A Peter y Janet les pareció imposible que su madre hubiera sido traviesa y hubiese comido demasiados bollos y buñuelos de chocolate. Sin embargo, Janet, al ver la crema que rebosaba de los bollos, reconoció que no era difícil comerse una docena de ellos. Y sintió gran simpatía por aquella niña que se había hecho mayor y era su madre.

Después de merendar jugaron con la gran caja de música y estuvieron mirando un álbum en el que había unas fotos antiguas muy graciosas. De pronto, el reloj dio las seis.

—¡Papá dijo que teníamos que estar preparados a las seis! —exclamó Peter levantándose de un salto—. ¡Date prisa, Janet! Muchas gracias, señora Penton. Ha sido una merienda pistonuda.

¡Buuuu Buuuuu! Papá los llamaba haciendo sonar la bocina. La señora Penton les dio un beso a cada uno.

—¡Muchas gracias! —dijo Janet—. ¡Lo he pasado estupendo!

Salieron corriendo por el camino y subieron a la parte trasera del coche. Había oscurecido ya, y los faros del automóvil proyectaban anchos haces de luz sobre la carretera.

—Habéis sido buenos chicos —dijo el padre—. Sólo he tenido que esperar medio minuto.

Arrancó y pisó el acelerador. El coche se deslizó suavemente por la carretera.

—Tengo que ir un momento a la estación a buscar unos paquetes —dijo papá—. Dejaré el coche en el patio de la estación. Vosotros no bajaréis. No tardaré ni un minuto.

Llegaron a la estación. El padre aparcó el coche en un extremo del patio de la estación. Bajó de un salto y desapareció por la gran puerta iluminada.

Peter y Janet se recostaron en el asiento. Empezaban a notar que habían comido demasiado. Janet tenía un poco de sueño y cerró los ojos. Peter empezó a pensar en la noche anterior y en la broma de la avispada Sussy.

De pronto, oyó pasos presurosos y supuso que era su padre que volvía. Una de las portezuelas de la parte delantera del coche se abrió y subió un hombre. Después se abrió la portezuela del lado opuesto, y otro hombre se sentó frente al volante.

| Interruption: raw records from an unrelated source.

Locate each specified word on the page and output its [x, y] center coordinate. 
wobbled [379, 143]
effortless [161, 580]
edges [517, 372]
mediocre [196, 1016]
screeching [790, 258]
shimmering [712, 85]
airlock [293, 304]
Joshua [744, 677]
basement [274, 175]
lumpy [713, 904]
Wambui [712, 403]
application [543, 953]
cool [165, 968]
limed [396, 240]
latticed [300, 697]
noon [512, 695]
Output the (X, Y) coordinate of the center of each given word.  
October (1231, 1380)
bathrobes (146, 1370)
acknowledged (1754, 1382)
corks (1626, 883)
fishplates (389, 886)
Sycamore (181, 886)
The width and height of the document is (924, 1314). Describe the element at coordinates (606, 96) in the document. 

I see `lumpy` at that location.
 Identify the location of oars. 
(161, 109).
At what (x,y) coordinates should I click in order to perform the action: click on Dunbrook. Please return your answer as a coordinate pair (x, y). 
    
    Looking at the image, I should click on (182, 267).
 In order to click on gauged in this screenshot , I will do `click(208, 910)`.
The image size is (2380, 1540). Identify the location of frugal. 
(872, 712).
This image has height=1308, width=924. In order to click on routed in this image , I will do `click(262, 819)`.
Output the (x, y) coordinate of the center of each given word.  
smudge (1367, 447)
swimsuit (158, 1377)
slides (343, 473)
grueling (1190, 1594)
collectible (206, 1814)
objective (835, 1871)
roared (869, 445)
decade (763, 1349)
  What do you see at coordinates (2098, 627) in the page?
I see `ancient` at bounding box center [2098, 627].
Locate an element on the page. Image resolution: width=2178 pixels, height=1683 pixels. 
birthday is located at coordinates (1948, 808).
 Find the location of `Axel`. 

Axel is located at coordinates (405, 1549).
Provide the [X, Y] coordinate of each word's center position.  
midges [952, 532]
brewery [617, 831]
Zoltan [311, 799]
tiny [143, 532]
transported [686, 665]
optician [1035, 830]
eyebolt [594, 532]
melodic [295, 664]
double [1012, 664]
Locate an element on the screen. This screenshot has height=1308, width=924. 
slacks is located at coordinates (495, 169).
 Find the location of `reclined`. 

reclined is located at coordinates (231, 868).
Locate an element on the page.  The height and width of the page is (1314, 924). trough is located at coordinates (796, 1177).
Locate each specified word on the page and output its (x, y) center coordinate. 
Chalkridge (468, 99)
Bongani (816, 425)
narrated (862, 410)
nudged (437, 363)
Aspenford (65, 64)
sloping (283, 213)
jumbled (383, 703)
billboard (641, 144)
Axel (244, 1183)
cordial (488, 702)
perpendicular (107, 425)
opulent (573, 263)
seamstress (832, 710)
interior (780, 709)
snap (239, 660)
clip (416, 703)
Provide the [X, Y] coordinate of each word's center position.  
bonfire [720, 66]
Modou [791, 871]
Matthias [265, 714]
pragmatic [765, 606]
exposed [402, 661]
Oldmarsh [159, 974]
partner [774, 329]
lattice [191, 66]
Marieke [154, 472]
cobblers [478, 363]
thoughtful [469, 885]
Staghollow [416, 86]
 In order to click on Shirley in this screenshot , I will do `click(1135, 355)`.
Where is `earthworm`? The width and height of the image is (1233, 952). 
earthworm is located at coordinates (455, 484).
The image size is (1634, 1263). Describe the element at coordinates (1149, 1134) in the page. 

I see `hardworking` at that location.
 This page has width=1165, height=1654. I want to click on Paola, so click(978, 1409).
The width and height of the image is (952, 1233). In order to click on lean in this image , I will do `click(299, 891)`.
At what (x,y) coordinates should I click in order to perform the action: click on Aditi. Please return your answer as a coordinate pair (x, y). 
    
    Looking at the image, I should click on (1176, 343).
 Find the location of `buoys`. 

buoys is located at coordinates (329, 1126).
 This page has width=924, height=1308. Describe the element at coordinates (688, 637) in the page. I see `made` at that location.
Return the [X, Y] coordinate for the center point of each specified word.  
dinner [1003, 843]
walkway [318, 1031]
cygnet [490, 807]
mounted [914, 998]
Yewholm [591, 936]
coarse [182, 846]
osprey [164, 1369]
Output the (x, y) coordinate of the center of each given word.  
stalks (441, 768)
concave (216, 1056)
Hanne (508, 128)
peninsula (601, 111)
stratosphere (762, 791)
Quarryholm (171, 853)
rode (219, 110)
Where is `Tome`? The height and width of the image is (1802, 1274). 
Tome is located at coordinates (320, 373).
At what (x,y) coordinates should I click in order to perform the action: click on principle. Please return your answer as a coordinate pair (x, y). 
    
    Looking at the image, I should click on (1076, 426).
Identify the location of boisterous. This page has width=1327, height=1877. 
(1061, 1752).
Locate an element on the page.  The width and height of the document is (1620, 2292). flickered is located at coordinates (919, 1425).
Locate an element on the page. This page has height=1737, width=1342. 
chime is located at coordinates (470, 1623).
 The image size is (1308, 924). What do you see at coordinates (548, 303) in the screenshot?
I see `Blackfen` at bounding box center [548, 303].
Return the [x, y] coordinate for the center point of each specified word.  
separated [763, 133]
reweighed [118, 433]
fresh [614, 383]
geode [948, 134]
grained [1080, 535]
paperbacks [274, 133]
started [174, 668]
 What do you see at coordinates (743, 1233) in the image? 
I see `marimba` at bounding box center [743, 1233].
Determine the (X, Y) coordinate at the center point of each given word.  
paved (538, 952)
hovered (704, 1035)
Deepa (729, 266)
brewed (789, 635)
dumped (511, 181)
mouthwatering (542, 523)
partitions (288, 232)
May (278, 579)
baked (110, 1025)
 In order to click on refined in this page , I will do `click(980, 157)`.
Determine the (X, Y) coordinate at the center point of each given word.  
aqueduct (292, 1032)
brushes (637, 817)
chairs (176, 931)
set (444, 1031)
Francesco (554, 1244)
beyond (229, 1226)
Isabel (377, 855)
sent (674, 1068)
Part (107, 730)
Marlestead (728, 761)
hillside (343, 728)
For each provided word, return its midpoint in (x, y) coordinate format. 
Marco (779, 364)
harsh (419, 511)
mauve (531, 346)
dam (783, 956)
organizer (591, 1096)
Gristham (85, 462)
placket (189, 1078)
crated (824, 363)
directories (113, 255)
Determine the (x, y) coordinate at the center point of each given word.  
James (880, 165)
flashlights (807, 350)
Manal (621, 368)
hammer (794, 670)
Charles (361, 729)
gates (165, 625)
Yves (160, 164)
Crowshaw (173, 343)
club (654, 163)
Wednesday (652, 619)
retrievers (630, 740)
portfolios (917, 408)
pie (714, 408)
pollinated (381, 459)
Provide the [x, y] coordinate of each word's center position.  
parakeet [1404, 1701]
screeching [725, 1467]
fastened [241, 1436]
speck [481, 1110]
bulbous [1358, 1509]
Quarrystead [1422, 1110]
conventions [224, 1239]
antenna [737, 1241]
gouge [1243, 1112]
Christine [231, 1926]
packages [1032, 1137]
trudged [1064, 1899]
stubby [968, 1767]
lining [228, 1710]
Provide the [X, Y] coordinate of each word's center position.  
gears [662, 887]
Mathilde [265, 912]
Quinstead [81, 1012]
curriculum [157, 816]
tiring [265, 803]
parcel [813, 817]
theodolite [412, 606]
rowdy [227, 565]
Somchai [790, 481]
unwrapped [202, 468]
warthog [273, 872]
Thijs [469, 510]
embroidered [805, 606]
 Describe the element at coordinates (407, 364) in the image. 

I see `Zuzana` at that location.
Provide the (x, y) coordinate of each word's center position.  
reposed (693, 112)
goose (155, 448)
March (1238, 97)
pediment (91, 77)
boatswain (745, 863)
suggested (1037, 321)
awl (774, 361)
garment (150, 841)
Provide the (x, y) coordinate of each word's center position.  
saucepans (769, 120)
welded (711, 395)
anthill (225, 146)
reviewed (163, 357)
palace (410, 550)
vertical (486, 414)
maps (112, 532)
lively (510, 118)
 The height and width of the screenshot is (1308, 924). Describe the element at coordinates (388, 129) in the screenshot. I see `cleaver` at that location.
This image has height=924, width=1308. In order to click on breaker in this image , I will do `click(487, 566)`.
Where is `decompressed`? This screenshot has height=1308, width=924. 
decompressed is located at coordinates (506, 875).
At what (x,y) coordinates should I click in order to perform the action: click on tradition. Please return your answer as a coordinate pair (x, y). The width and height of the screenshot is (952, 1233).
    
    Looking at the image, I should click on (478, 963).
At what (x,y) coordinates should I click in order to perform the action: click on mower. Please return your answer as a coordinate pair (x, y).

Peter creyó que su padre se había traído un amigo para llevarle a su casa y se preguntó quién sería. El patio de la estación estaba muy oscuro y Peter no podía verle la cara. Se encendieron los focos y el coche se puso en marcha rápidamente.

Al pasar el auto junto a un farol, Peter se estremeció de pies a cabeza. ¡El que conducía el coche no era su padre! Era un desconocido que llevaba el ala del sombrero echada sobre la cara y un pelo tan largo que le llegaba hasta el cuello del abrigo. El padre de Peter nunca había llevado el pelo largo. ¿Quién diablos sería aquel hombre?

El chico permanecía inmóvil. Cuando pasaron de nuevo junto a un farol, miró al otro hombre. ¡Tampoco éste era su padre! Era un hombre al que no había visto en su vida. No llevaba sombrero, y su pelo, al contrario que el de su compañero, era muy corto.

Peter sintió que se le oprimía el corazón. ¿Quiénes serían aquellos hombres? ¿Pretendían robar el coche de su padre? ¿Qué podría hacer él?

Janet se estiró un poco. Peter se inclinó sobre ella y le aplicó los labios al oído.

—Janet —susurró—. ¿Estás despierta? Escúchame. Creo que dos hombres han robado el coche de papá y no saben que nosotros estamos aquí. Déjate caer poco a poco hasta el fondo del coche: así, si miran hacia atrás, no nos verán. ¡Pronto, pronto!